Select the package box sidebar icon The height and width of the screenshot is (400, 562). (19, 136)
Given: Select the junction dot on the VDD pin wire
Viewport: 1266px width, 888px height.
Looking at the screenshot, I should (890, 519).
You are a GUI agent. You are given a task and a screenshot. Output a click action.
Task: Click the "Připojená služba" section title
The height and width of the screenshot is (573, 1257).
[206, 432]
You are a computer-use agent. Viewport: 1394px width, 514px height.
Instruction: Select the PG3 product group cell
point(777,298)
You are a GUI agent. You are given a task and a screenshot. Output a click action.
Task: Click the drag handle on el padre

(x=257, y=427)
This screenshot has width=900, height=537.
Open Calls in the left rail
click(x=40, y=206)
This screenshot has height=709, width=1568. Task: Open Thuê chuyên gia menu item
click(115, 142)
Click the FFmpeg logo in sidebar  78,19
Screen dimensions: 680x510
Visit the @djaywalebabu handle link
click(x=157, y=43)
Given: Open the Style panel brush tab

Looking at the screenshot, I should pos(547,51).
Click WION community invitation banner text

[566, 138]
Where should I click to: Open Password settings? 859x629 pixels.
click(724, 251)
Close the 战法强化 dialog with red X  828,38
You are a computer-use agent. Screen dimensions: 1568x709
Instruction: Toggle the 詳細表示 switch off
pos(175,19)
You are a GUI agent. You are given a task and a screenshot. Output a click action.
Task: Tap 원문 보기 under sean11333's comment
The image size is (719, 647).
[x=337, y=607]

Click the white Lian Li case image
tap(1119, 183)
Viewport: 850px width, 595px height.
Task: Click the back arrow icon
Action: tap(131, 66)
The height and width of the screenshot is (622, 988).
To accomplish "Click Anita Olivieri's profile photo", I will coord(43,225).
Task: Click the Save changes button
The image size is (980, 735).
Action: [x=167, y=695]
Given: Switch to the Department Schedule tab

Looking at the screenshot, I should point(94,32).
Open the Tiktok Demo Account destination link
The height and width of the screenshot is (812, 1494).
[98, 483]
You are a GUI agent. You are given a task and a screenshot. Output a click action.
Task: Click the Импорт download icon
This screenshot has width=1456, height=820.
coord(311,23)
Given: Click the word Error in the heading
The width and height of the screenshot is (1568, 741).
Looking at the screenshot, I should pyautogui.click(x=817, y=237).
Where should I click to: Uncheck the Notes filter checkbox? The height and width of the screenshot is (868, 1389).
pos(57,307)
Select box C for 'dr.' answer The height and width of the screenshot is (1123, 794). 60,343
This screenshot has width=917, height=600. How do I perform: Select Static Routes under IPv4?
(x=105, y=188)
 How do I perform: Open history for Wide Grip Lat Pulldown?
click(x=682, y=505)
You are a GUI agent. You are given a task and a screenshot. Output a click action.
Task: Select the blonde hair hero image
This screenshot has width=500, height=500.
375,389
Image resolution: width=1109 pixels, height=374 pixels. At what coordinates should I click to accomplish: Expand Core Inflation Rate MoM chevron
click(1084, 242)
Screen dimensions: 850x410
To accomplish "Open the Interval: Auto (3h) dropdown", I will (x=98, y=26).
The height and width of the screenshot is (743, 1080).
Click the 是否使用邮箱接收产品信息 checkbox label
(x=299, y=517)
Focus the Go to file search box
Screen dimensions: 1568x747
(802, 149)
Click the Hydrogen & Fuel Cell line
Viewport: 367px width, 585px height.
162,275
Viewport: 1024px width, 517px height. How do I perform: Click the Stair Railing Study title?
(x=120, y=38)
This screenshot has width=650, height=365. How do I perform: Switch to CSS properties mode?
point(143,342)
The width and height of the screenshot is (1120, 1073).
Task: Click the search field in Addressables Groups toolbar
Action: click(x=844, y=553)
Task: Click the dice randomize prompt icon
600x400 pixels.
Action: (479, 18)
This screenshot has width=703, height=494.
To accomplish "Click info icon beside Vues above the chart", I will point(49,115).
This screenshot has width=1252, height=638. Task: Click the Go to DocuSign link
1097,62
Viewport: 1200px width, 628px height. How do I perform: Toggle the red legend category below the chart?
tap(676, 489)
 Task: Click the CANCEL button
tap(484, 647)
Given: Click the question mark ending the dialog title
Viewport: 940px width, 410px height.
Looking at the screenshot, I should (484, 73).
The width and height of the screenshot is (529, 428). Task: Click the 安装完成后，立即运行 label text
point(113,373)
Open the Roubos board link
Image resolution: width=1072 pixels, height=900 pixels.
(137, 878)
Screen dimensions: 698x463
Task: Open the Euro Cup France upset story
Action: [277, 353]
+-------+
- _Your assignment_
Reproduce verbatim the lines above, from the line with "Instruction: Toggle the 詳細表示 switch off" through the line with "The height and width of the screenshot is (622, 988).".

- _Problem solution_
Instruction: Toggle the 詳細表示 switch off
pos(175,19)
You are a GUI agent. You are given a task and a screenshot. Output a click action.
Task: Tap 원문 보기 under sean11333's comment
The image size is (719, 647).
[x=337, y=607]

Click the white Lian Li case image
tap(1119, 183)
Viewport: 850px width, 595px height.
Task: Click the back arrow icon
Action: tap(131, 66)
The height and width of the screenshot is (622, 988).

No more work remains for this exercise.